= Jobs =
**A.** Answer these from the GST ruling on waterfront licence fees:
(i) What is the administration fee based on?
(ii) What must the occupant hold at their own expense?
(iii) Why are the recommended changes to the licence fees and charges not a mixed supply?
**B.** Pick up the GST ruling on waterfront licence fees and continue it from its last line.

= Extract to read =
** BEGIN **
Subject: GST status of licence fees for use of waterfront property

Question 1:

Is the supply of a licence for use of waterfront property by you subject to goods and services tax (GST)?

Answer:

Yes. These supplies are made by you for consideration and are not GST free or input taxed. Therefore the supply of a licence, and the associated administrative services, are taxable supplies.

In particular:

    · The payment of rent to you for a licence is consideration for a supply.

    · The payment of an annual administration fee by holders of waterfront properties is consideration for a supply.

Neither of these fees or charges are excluded from being consideration for a supply under Division 81 of the A New Tax System (Goods and Services Tax) Act 1999 (GST Act) and the associated Regulations.

The supply is not an input taxed supply of residential premises.

The recommended changes to the licence fees and charges are not a mixed supply as there are two separately identifiable supplies, both of which are taxable.

Relevant facts and circumstances

You are a state government agency. You are registered for GST.

You have ownership, control and management of Crown land below the mean high water mark. You manage this land for the benefit of all residents. Any occupation or use of Crown land requires a licence payable to you on behalf of the Crown.

Under relevant legislation you may (subject to such terms and conditions as you determine) sell, lease exchange or otherwise dispose of or deal with Crown land or grant licence or permits in respect of Crown land on behalf of the Crown.

As part of your responsibilities you administer waterfront occupancies for these areas. A waterfront occupancy enables occupancy of an area of waterfront public land for private structures. The land is the seabed, riverbed or reclaimed land.

The occupant does not have exclusive rights to the property and cannot bar access to their structures or reclaimed land. The public must have access across adjacent Crown foreshore land. This may be provided by steps, ramps, and walkways or similar around the structure.

Licences can be noted on the title of the occupant's adjoining freehold land.

If the adjoining freehold land is sold the licence can be transferred to the new owner for the remaining term of the licence.

The occupant may apply to sub-licence approved areas.

The occupant is required to hold a minimum level of public liability insurance at their own expense.

The current licence fee was not included in the A New Tax System (Goods and Services Tax) (Exempt taxes, fees and charges) Determination 2011.

A review has been undertaken into the fees and charges relating to these occupancies.

You will now charge an administration fee and a rental charge in relation to your licences.

The rental charge is determined using a formula based on commercial market information. The administration fee is based on an estimate of your basic costs of administration.

Relevant legislative provisions

A New Tax System (Goods and Services Tax) Act 1999

Section 9-5

Section 9-20

Section 9-25

Section 195-1

Division 38

Division 40

Division 81

Reasons for decision

Summary

The supply of a licence over real property, and the administrative fee for associated services, are taxable supplies.

Detailed reasoning

GST is payable on taxable supplies. Section 9-5 A New Tax System (Goods and Services Tax) Act 1999 (GST Act) provides that you make a taxable supply if:

    (a) you make the supply for consideration; and

    (b) the supply is made in the course or furtherance of an enterprise that you carry on; and

    (c) the supply is connected with Australia: and

    (d) you are registered or required to be registered.
** END **
= Data section =
** BEGIN **
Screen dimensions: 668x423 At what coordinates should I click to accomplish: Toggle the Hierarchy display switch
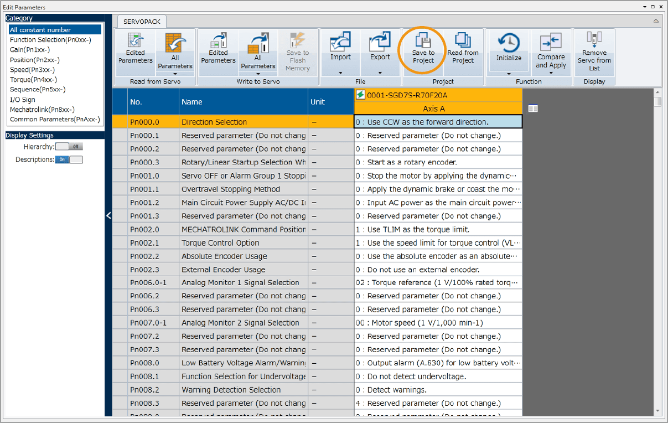coord(69,147)
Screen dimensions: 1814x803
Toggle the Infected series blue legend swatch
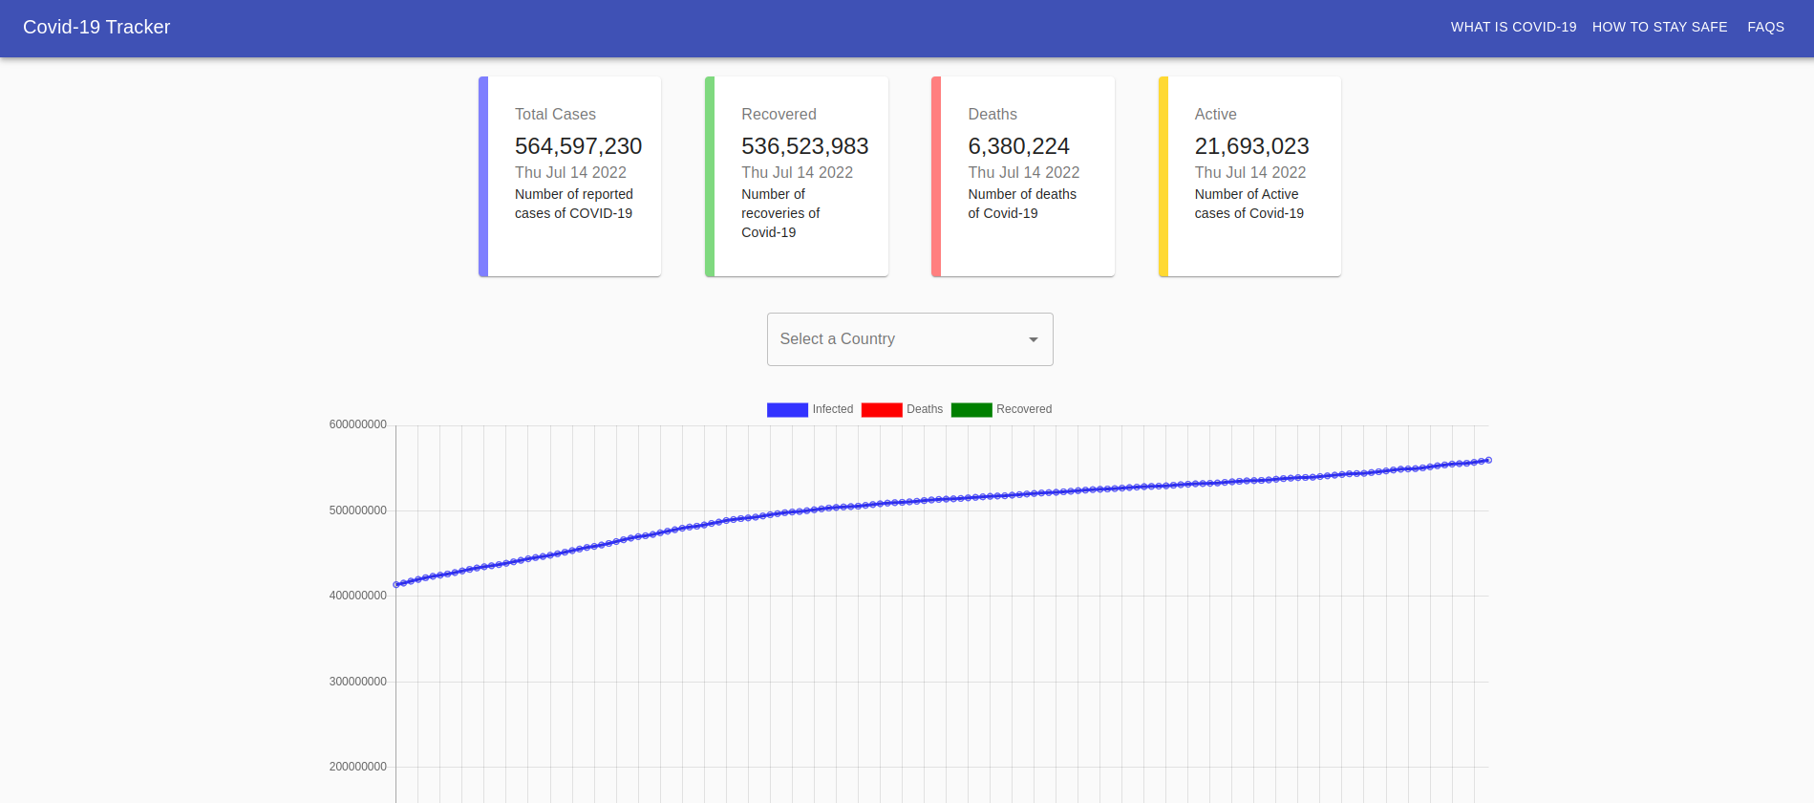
** END **
= Results of the tasks =
**A.**
(i) An estimate of the agency's basic costs of administration.
(ii) A minimum level of public liability insurance.
(iii) Because there are two separately identifiable supplies, and both are taxable.

**B.**
However, the supply is not a taxable supply to the extent that it is GST-free or input taxed.

A supply includes a grant, assignment or surrender of real property (section 9-10(2) GST Act).

A supply of real property is defined under section 195-1 of the GST Act as including:

    (a) any interest in a right over land; or

    (b) a personal right to call for or be granted any interest in or right over land; or

    (c) a licence to occupy land or any other contractual right exercisable over or in relation to land.

You are supplying a licence over land. In supplying the licences you are making a supply of real property, which is a supply for GST purposes.

Occupancies are granted by you in the course of your administrative responsibilities, and an enterprise includes an activity or series of activities done by the Commonwealth, a State or a Territory (section 9-20 GST Act). Therefore you are making the supply in the course or furtherance of an enterprise that you carry on.

As the real property is in Australia, the supply is connected with Australia as described in subsection 9-25 (4) of the GST Act. You are also registered for GST. Where your supply is for consideration, you will meet all the requirements of section 9-5 of the GST Act.

Where that is the case your supplies of licences will be taxable to the extent that they are not GST-free or input taxed.

Where you undertake administrative activities in relation to these licences, this is a supply for GST purposes as it is a supply of services.

The payment of an amount to you for a licence is consideration for a supply

Under section 9-15 of the GST Act, consideration includes any payment (or any act or forbearance) in connection with a supply of anything, and any payment (or any act or forbearance) in response to or for the inducement of a supply of anything.

In your circumstances the licence holders make a payment in money to you in exchange for your granting of the licence. The payment of the amount is clearly for, in connection with, or in response to the supply of the licence.

Where an entity pays an amount to you for a licence this is consideration for your supply of the licence. Therefore, under general principles, all of the elements of a taxable supply are met for your supply of the relevant licences.

The payment of an annual administration fee is consideration for a supply

As considered above, consideration includes a payment in connection with your supply of administrative services.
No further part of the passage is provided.